Poco después de las 8.00 se había constituido un gabinete de crisis en la Comunidad de Madrid, integrado por el vicepresidente y los consejeros de Transporte, Educación, Sanidad y Consumo, Familia y Asuntos Sociales. Hubo también una reunión de urgencia en el Ministerio del Interior para coordinar las tareas, a la que asistieron Agustín Díaz de Mera, Esperanza Aguirre y Ruiz-Gallardón, junto con el vicealcalde Manuel Cobo y el delegado del Gobierno, Francisco Javier Amusátegui. El ministro, Ángel Acebes, después de pasar por Atocha, encargó al secretario de Estado de Seguridad, Ignacio Astarloa, que convocara a los mandos policiales, los directores generales de la Policía Nacional y de la Guardia Civil, Agustín Díaz de Mera y Santiago López Valdivieso; a los subdirectores operativos de los dos cuerpos, Pedro Díaz Pintado y Faustino Pellicer; a los responsables de información de la Policía Nacional y de la Guardia Civil, Jesús de la Morena y el general José Manuel García Varela, y al jefe superior de la policía de Madrid, Miguel Ángel Fernández Rancaño.

placeholder Un hombre rinde homenaje a las víctimas de los atentados en su primer aniversario. (EFE)
Un hombre rinde homenaje a las víctimas de los atentados en su primer aniversario. (EFE)

Tras dejar encauzada esa reunión, el ministro se dirigió a La Moncloa. Fue el último en llegar a la reunión para la que el presidente, José María Aznar, había llamado a los dos vicepresidentes del Gobierno, Rodrigo Rato y Javier Arenas, al portavoz del Gobierno, Eduardo Zaplana, al secretario de Estado de Comunicación, Alfredo Timermans, y al secretario general de la Presidencia, Javier Zarzalejos. No era una reunión formal de la comisión delegada del Gobierno para asuntos de crisis. No estaban el ministro de Asuntos Exteriores ni el de Defensa. Tampoco se encontraba Jorge Dezcallar, director del Centro Nacional de Inteligencia (CNI).

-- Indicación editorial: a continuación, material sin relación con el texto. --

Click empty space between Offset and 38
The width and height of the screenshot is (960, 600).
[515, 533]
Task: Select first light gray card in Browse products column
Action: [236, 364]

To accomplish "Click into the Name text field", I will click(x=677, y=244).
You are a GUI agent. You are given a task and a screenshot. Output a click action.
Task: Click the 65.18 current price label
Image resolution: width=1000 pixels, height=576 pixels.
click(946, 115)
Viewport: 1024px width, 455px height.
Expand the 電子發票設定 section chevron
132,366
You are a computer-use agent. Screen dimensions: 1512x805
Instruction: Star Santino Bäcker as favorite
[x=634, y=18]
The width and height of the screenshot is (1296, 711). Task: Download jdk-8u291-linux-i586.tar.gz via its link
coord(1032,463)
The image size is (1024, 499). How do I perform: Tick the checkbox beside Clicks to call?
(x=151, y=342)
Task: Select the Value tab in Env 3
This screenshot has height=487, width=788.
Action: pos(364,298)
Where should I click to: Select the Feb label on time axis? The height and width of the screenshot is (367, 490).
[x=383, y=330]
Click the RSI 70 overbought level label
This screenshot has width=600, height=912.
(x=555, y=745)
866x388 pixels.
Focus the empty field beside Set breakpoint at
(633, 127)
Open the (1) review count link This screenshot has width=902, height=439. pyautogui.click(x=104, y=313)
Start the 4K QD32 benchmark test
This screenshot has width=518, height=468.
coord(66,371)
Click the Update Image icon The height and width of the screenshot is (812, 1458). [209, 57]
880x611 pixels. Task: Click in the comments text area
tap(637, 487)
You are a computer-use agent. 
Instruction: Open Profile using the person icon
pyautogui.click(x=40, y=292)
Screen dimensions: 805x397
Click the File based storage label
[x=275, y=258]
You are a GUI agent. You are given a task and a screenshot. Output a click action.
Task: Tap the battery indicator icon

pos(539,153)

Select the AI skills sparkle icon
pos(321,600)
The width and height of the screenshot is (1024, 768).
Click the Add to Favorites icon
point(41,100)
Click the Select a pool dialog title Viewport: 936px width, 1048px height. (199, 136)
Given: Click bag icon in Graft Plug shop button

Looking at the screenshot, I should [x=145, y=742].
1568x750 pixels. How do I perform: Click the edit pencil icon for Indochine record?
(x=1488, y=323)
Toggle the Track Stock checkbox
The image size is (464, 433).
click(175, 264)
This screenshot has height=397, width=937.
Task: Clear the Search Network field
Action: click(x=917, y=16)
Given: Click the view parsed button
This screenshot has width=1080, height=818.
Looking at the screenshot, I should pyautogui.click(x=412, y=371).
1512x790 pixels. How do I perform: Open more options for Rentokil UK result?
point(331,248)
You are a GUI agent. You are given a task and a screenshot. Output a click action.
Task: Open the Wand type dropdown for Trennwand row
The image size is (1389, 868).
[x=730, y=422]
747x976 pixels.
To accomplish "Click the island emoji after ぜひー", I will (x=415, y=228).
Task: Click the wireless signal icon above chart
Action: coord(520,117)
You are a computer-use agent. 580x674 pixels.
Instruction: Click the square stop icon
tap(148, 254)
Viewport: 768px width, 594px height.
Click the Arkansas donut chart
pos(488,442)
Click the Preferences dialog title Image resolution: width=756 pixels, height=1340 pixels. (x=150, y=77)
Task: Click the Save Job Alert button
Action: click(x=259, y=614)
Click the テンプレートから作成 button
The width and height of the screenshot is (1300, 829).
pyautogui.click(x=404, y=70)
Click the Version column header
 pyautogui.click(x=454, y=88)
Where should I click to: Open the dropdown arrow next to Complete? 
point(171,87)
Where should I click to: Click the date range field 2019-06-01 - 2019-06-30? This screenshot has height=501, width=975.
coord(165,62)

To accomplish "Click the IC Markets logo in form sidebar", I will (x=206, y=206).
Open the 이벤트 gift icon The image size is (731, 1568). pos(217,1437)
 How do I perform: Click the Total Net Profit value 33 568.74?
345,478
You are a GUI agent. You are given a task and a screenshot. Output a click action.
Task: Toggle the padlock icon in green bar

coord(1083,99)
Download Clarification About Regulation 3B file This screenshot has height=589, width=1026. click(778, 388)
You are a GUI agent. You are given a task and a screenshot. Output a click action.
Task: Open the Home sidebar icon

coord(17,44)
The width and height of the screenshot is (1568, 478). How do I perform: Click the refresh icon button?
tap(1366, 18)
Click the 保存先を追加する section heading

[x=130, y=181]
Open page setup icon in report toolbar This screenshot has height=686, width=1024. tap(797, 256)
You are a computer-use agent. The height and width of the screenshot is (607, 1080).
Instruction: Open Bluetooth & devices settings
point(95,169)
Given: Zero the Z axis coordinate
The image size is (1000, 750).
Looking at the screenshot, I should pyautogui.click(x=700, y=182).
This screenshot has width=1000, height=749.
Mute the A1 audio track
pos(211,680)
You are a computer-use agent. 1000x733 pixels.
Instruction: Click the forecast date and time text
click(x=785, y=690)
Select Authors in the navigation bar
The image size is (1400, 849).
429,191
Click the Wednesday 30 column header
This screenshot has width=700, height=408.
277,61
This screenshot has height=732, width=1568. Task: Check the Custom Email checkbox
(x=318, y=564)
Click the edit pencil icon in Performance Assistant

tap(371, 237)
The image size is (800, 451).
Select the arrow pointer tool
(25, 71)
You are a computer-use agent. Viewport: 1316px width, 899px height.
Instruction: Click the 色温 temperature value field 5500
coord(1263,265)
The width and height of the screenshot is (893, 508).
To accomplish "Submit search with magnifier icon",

Aquel 11 de marzo era jueves. El domingo siguiente, 14 de marzo, estaban convocadas unas elecciones generales. Todos los candidatos se hallaban en campaña cuando comenzaron a llegar las noticias. José Luis Rodríguez Zapatero, secretario general del PSOE y cabeza de lista, estaba en la sede de Radio Televisión Española (RTVE); desde allí había hecho una breve entrevista para la COPE y habló también con la SER. Su aparición en Los desayunos de TVE se redujo a diez minutos, para que la cadena pudiera hacerla compatible con el seguimiento de la información. Sus palabras fueron contundentes: “ETA ha intentado intervenir en la campaña. Yo pediría a todos los ciudadanos que el domingo, en reacción a ETA, acudan masivamente a las urnas”. Pidió, además, una respuesta unánime, sin divisiones entre los demócratas. Al salir de allí, camino de la sede del partido en la calle Ferraz, ya se sabía que el número de víctimas era elevadísimo. Llamó al presidente Aznar para expresarle su solidaridad y apoyo, y encargó a Alfredo Pérez Rubalcaba que se mantuviera en contacto permanente con el Gobierno, con Javier Zarzalejos, y a José Blanco, secretario de organización del partido y encargado de la campaña, que hiciera lo propio con su homólogo en el PP, Gabriel Elorriaga.

El 11 de marzo de 2004 fue uno de los días más trágicos de la historia de la España reciente. Los atentados islamistas de ese día mataron a 192 personas y dejaron a más de 1.800 heridas. Pero, además de eso, dieron pie a una de las épocas de mayor crispación y polarización política de la democracia.